Paying For Teh Frees. How’s That Working Out?

Five years and several Wiki restores ago I wrote a sketch of an article called “How To Get Paid For Copyleft Art“. My opinion at the time was that cultural projects (or artistic careers) could be structured to make money using copyleft, but I was very wary of recommending any particular services for digital media.

Crosbie Fitch has been working on this sort of thing for a while. And recently some other projects that support different ways of funding projects have started gaining in popularity.

Kickstarter is best known in free culture and free software circles for funding Diaspora, but there are lots of other projects on there (I contributed towards the Mondo 2000 History Project for example). It’s an escrow or street performer protocol system where people promise to create or do something if contributors promise the right amount of funding.

Flattr is a micropayments service that allows you to add a donation button to blogs and other social media. I’ve started seeing this on blogs I read. There’s a flattr plugin for Android apps that might be a good way of getting funding from users of published free software.

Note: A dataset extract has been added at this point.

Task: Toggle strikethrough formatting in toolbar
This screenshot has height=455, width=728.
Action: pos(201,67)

VoDo is a peer-to-peer movie sharing
network (using Bittorrent) that allows you to sponsor the creators of
the work shared over the network.

And even good old PayPal buttons are increasingly being used to accept contributions in exchange for downloads. I just paid for a download of the “Jolly Roger” comic in this way.

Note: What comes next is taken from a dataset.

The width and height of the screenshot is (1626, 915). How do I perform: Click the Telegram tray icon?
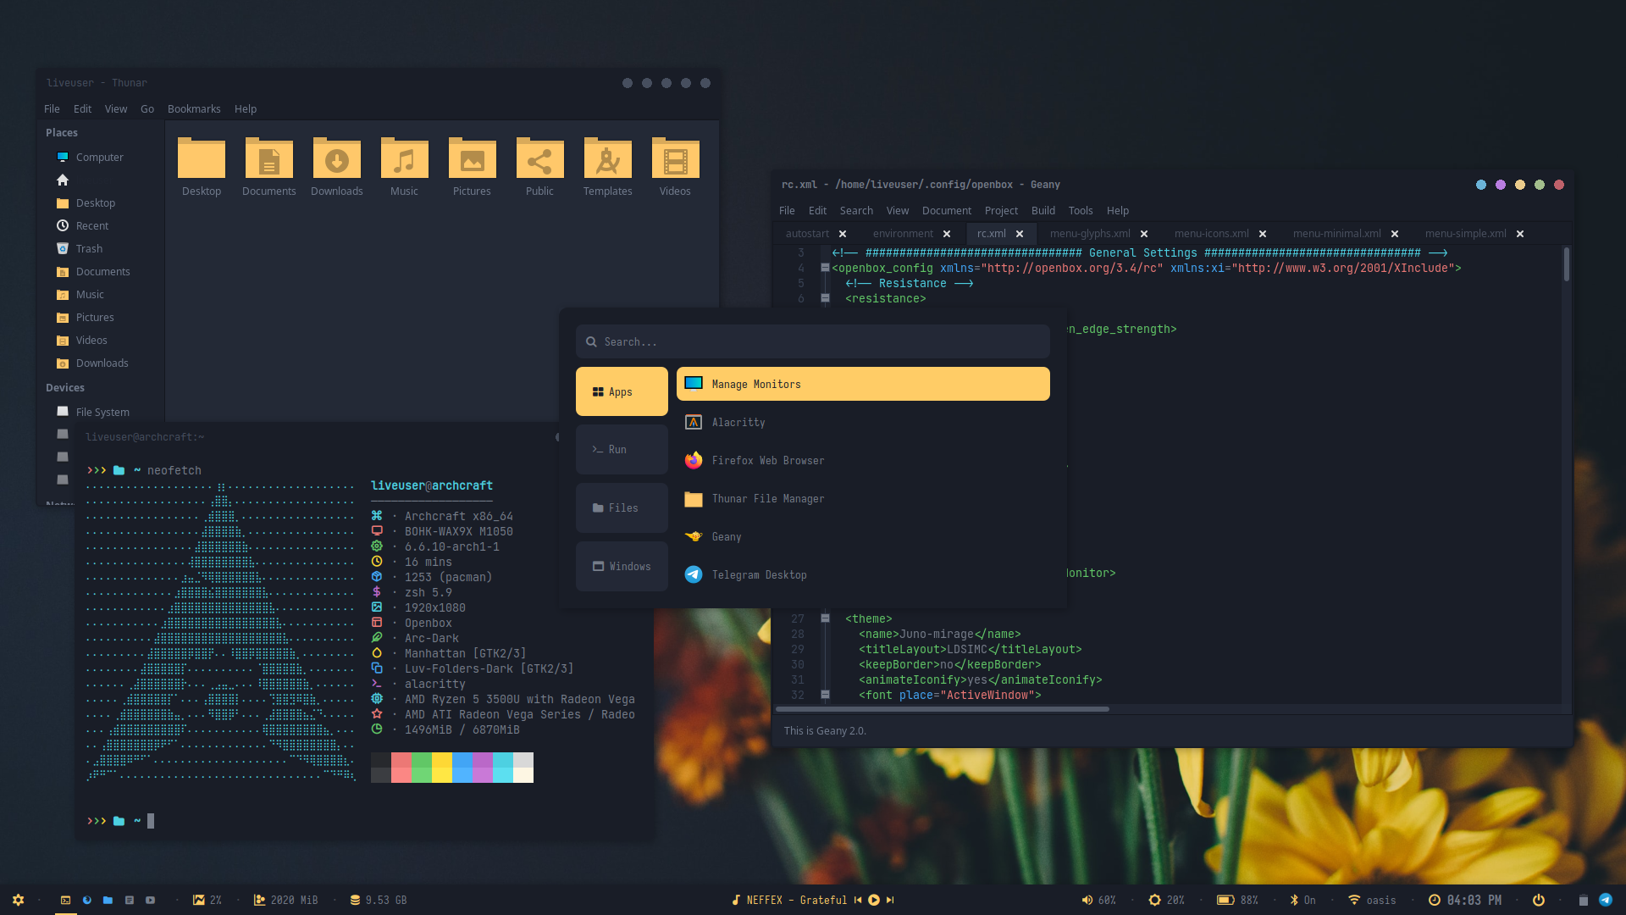click(1605, 900)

These systems all offer ways of getting money in
exchange for artistic labour that are sorely needed. But they are all proprietary systems run by for-profit companies, so the
revolution will be monetized.

Posted in Free Culture
One comment on “Paying For Teh Frees. How’s That Working Out?
  1. Thanks for the mention Rob. 🙂
    While there will indeed be a transitory phase of proprietary crowdfunding systems, the future is distributed, i.e. peer-to-peer. Just as BitTorrent is a decentralised means of sharing files, so there will be decentralised means of exchanging money for work (or work for work). And by work, I mean publicly visible and measurable work (or outcomes, achievements, etc.).
    The thing is, unless the likes of governments (or Google in a moment of supreme altruism) fund such decentralised systems it’s going to have to be the people themselves. And I think we can safely say that like publishing corporations, governments aren’t exactly keen to disintermediate themselves. That means we’re going to need the proprietary crowdfunding systems to enable the people to fund the distributed systems. This is after all, why I started down this road in the first place: I realised there needed to be a means of funding a distributed systems based cyberspace (Web scale 3D virtual world).
    So treat the proprietary crowdfunding businesses as necessary stepping stones.
    That said, there are some projects missing out that proprietary step. See RepliCounts and EmanciPay.